3.Everyone charged with a criminal offence has the following minimum rights:
(a) to be informed promptly, in a language which he understands and in detail, of the
nature and cause of the accusation against him;
(b) to have adequate time and the facilities for the preparation of his defence;
(c) to defend himself in person or through legal assistance of his own choosing or, if he
has not sufficient means to pay for legal assistance, to be given it free when the
interests of justice so require;
(d) to examine or have examined witnesses against him and to obtain the attendance
and examination of witnesses on his behalf under the same conditions as witnesses
against him;
(e) to have the free assistance of an interpreter if he cannot understand or speak the
language used in court.

Considering any possible conflict between the Criminal Appeal Act 1995 and the Human Rights Act
1998, the Council of Her Majesty's Circuit Judges had this to say about the right to a fair trial.

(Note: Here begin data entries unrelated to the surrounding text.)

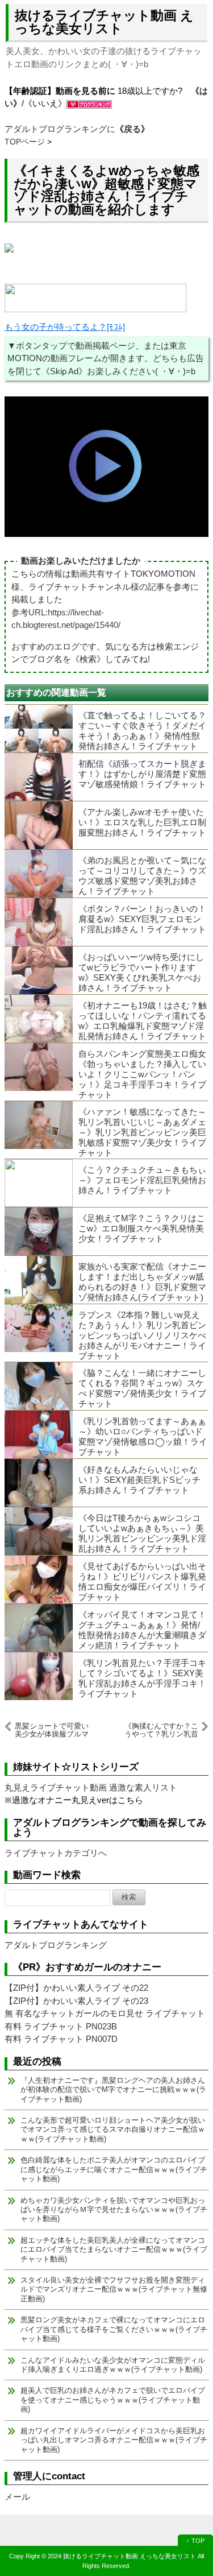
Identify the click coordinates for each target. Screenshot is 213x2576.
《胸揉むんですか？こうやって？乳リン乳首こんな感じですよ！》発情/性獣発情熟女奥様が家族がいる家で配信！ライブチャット (160, 1730)
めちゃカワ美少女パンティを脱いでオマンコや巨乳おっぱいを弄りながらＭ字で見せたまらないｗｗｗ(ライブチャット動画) (113, 2209)
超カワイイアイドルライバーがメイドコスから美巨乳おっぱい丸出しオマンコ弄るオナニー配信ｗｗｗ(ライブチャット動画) (113, 2440)
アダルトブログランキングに (77, 129)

This is one of those basic rights establishing a floor below which standards will not be
allowed to fall. It is unlawful for a Court to act in a way that is not compatible. Thus
where a trial takes place that is not fair the Court conducting that acts unlawfully. In
such circumstances an Appeal Court must take account of that. In doing so the Appeal
Court must construe the powers contained in Section 2 of the Criminal Appeal Act 1995
in a way that reflects the Convention Right to a fair trial. Thus where a trial was unfair
the Appeal Court must act to protect the Convention Right even if to do so results in a
conviction being overturned.2

Presumption of innocence.

'Everyone charged with a criminal offence shall be presumed innocent until proved guilty according
to law.' Fine words, but what of Gary Critchley's case? As a (recent) resident of Campbell
Buildings, as a teenage punk squatter, was he already considered guilty even before any actual
crime had been committed?

Although Gary's case is the most extreme example, the criminal justice system and the 'forces of
law and order' seemed to have had little doubt at the time that the punk subculture constituted a
criminal class and so had no individual human rights. Thus they were collectively assumed to be
'guilty until proven innocent'.

Fortunately, most encounters between members of the punk subculture and the criminal justice
system were for minor offences. Any resulting convictions were therefore the most minor of

2 http://www.judiciary.gov.uk/docs/cocj/criminal_sub_committee/responses/response_quashing_convictions.pdf
accessed 27 April 2010.
miscarriages of justice. The resulting lack of faith in the 'moral integrity' the criminal justice process
did not spread beyond members of the subculture until the more high profile and serious
miscarriages of justice considered by Walker and Starmer were revealed.
The most high profile cases of miscarriage of justice discussed by Walker and Starmer were those
of the Birmingham Six and Guilford Four. Here the victims of the miscarriages were members of .a
minority community, that of the Irish in England. In the early 1970s the Provisional IRA carried out
a bombing campaign in England. As a result. All members of the Irish community in England were
at risk of being suspected of terrorist sympathies. This irrational suspicion led to the miscarriages of
justice.

With the benefit of thirty years of hindsight, and with numerous examples of gross miscarriages of
justice having come to light, would any 'reasonable person' ( in English law an ordinary person, 'the
man on the Clapham omnibus' ) now consider that Gary Critchley's conviction was 'safe'? That
Gary was fairly treated by the police in 1980 and received a fair trial in 1981? The moral panic
provoked by punk along with the categorisation of punks as 'folk devils' belonging to a subversive
and criminal subculture is part of history now. Most punks, even those over whom death watched
with an icy gaze at Campbell Buildings, have become all but indistinguishable members of
mainstream society.

Most, but not all. For some, early death intervened, denying them the opportunity of to escape the
nightmare and become ordinary individuals. For one -Gary Critchley – it is the State and its
criminal justice system which has left him fixed and frozen, actually imprisoned for the past thirty
years in a nightmare which would otherwise have been but a brief moment of his life.